The following article has been written by guest blogger and freelance journalist Rob Percival, who attended the preview event

For thousands of years, farming communities have entered into a relationship with their land, nourishing their soils and seeds to build resilience and diversity in their local ecosystem. Seeds of Freedom, a new film by The Gaia Foundation and the Africa Biodiversity Network, tells the story of this relationship – the bond between seed and farmer – that today is under threat by the corporate takeover of the food system.

The 30-minute film was launched on 28th May in the verdant surroundings of London’s Garden Museum, with an introductory message from Jeremy Irons, who narrates the film. Seeds of Freedom, he said, communicates “a critical message, at a critical time.” Time is an appropriate lens through which to view the story of seed: global agriculture has changed more in the past 50 years than in the previous 10,000. The 20th century saw the rapid transformation of farm into factory, and the emergence of a corporate agenda, promoting the mantra that genetically modified (GM) crops and large-scale industrial agriculture are the only way to feed the world.

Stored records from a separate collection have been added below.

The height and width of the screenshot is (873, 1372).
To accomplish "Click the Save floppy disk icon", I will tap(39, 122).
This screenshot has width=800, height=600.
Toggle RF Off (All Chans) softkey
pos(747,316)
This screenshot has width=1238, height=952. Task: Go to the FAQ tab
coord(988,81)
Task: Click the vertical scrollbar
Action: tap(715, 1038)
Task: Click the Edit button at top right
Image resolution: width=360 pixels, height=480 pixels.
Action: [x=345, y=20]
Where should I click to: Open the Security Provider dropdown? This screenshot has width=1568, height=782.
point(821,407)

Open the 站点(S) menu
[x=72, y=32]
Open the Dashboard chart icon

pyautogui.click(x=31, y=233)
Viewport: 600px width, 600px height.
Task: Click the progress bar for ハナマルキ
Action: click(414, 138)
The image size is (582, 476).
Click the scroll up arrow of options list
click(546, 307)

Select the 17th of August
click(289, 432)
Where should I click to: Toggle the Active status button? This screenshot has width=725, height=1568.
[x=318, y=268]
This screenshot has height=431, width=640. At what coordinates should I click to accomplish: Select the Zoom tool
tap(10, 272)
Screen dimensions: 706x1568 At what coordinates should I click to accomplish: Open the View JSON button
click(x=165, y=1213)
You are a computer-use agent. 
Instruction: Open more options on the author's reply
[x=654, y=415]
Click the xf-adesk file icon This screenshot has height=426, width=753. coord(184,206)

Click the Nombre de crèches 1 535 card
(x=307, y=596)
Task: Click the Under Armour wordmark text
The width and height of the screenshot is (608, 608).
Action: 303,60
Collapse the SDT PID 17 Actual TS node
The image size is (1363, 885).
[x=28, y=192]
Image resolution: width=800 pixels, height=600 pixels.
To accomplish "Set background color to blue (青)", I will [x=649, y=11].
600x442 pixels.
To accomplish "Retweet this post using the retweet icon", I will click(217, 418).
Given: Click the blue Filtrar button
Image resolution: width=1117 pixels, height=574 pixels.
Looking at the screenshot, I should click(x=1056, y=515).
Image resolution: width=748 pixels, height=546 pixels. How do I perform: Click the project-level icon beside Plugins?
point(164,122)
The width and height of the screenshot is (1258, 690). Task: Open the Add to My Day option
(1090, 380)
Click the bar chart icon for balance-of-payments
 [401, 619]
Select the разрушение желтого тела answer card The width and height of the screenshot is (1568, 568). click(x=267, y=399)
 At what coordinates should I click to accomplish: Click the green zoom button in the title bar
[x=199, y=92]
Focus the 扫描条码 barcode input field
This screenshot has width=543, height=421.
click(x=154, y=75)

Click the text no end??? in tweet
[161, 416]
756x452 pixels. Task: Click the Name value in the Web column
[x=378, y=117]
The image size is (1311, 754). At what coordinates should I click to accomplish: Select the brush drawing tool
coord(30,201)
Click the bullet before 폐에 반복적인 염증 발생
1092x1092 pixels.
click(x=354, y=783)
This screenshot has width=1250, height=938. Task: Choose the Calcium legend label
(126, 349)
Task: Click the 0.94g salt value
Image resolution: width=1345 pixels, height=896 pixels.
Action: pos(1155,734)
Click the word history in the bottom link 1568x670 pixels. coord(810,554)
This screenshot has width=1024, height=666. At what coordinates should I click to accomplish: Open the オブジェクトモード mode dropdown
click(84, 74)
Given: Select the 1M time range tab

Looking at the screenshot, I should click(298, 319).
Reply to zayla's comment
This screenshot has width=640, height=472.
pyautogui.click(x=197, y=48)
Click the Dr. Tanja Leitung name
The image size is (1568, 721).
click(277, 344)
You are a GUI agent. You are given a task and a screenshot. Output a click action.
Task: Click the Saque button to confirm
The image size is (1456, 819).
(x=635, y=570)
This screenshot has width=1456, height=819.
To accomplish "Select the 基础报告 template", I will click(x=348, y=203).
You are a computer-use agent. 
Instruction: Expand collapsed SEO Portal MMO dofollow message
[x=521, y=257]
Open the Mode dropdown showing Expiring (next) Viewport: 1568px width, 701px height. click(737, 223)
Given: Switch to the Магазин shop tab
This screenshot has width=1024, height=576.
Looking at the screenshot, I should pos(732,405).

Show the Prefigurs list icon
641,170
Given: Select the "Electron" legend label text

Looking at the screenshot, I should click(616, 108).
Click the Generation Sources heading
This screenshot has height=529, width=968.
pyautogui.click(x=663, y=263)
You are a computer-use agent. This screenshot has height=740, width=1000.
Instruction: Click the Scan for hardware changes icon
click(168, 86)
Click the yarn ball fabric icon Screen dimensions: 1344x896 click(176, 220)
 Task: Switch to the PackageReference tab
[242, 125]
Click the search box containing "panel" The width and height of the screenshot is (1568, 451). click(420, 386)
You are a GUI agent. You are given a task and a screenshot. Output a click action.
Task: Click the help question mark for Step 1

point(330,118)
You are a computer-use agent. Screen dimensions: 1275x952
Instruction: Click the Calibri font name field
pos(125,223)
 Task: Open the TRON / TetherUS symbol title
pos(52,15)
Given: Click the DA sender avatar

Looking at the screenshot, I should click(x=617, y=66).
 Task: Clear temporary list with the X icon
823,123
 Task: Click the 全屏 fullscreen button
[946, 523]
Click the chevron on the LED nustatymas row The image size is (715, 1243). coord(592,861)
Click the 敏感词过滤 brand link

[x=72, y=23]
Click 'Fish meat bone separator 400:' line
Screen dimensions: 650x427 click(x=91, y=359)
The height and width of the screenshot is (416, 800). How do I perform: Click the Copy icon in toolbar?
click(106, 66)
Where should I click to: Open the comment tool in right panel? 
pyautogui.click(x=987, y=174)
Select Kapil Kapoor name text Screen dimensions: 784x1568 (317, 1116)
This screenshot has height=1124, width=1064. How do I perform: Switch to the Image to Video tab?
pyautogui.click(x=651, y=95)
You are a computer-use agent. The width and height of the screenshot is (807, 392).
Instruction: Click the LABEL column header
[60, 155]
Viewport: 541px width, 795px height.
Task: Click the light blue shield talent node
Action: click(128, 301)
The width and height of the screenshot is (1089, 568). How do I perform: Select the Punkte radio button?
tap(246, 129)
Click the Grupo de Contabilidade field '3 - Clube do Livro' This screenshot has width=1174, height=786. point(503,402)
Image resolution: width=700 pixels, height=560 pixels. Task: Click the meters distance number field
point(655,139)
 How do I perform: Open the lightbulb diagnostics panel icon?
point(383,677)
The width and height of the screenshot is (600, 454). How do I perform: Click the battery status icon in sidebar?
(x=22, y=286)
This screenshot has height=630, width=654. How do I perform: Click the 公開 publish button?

Seeds of Freedom tells a different story.

Mohammed is a farmer from the Wollo region of Ethiopia. “Seed is our life,” he explains. “Our livelihoods depend on it.” Like many farmers, Mohammed has traditionally saved his seed from year to year, exchanging it with his neighbours to ensure biological and cultural resilience. Drawing on reserves of local knowledge, these farmers have nurtured highly diverse and nutritious varieties of seed, which are finely adapted to the ecological and climactic conditions of their locale. “Keeping our seed is a collective responsibility,” he explains. “Seed is our wealth. It is neither hers nor mine. It is ours. So we have a joint responsibility.”

Farmers such as Mohammed, practicing small-scale agro-ecological farming, currently feed 70% of the world’s population. But today, many are being forced to abandon their traditional practices, often in the name of ‘development’, and have become trapped in a deepening cycle of debt and displacement. Seeds of Freedom gives voice to these farmers, examining the roots and false promises of the industrialisation of agriculture in the 20th century. The film explores the transformation of surplus explosives and nerve agents, left over in the wake of two world wars, into a booming fertiliser and pesticide industry, and the impact of the rise of the pro-GM lobby.

“Beneath the rhetoric that GM is the key to feeding a hungry world, there is a very different story, a story of control and profit,” explains Gathuru Mburu, Coordinator of the Africa Biodiversity Network. “This story is about controlling seed, and thereby the farmer, his land, and the food system.”

Agro-industrial corporations have used GM as a means of patenting seed, and have fought for increasing legal restrictions on the right of indigenous and peasant farmers to save and exchange their seed. As Caroline Lucas, MP and leader of the Green Party, explains, “The real concern is that there is an increasing corporate control of the seed chain, and increasingly that means that a very small number of people are having a massive influence over the way in which farmers are able to farm.”

As control of seed is wrest from the farmer, the entailing loss of biodiversity is mirrored in a loss of cultural diversity. Seeds of Freedom explores the inextricable link between seed and cultural practices in many rural communities, highlighting that the loss of cultural traditions surrounding seed is also a loss of ecological knowledge. Seed – a universal symbol of vitality, new life and health – is revered as sacred by many of these communities. As the threat of climactic instability grows, the corporate abuse of seed becomes a poignant image of the wider violence being committed against the Earth.

“Seeds of Freedom is a powerful film with an important message,” activist Vandana Shiva states. “There is a new wave of cultural imperialism taking place right now in the field of biodiversity and seed. We are losing our critical seed diversity to just a handful of corporations in the western world. The genetic erosion taking place here is tantamount to ecocide.”

Seeds of Freedom calls for farmers and consumers to join forces with the growing global movement for Food Sovereignty: the right of peoples to healthy and culturally appropriate food produced through ecologically sound and sustainable methods. Food Sovereignty would see the control of seed returned to local communities, ensuring the survival of small-scale agro-ecological farming. As industrial agriculture seeks to tighten its grip on the global food system, Seeds of Freedom proposes an alternative, sewing a message of hope into the story of indigenous seed.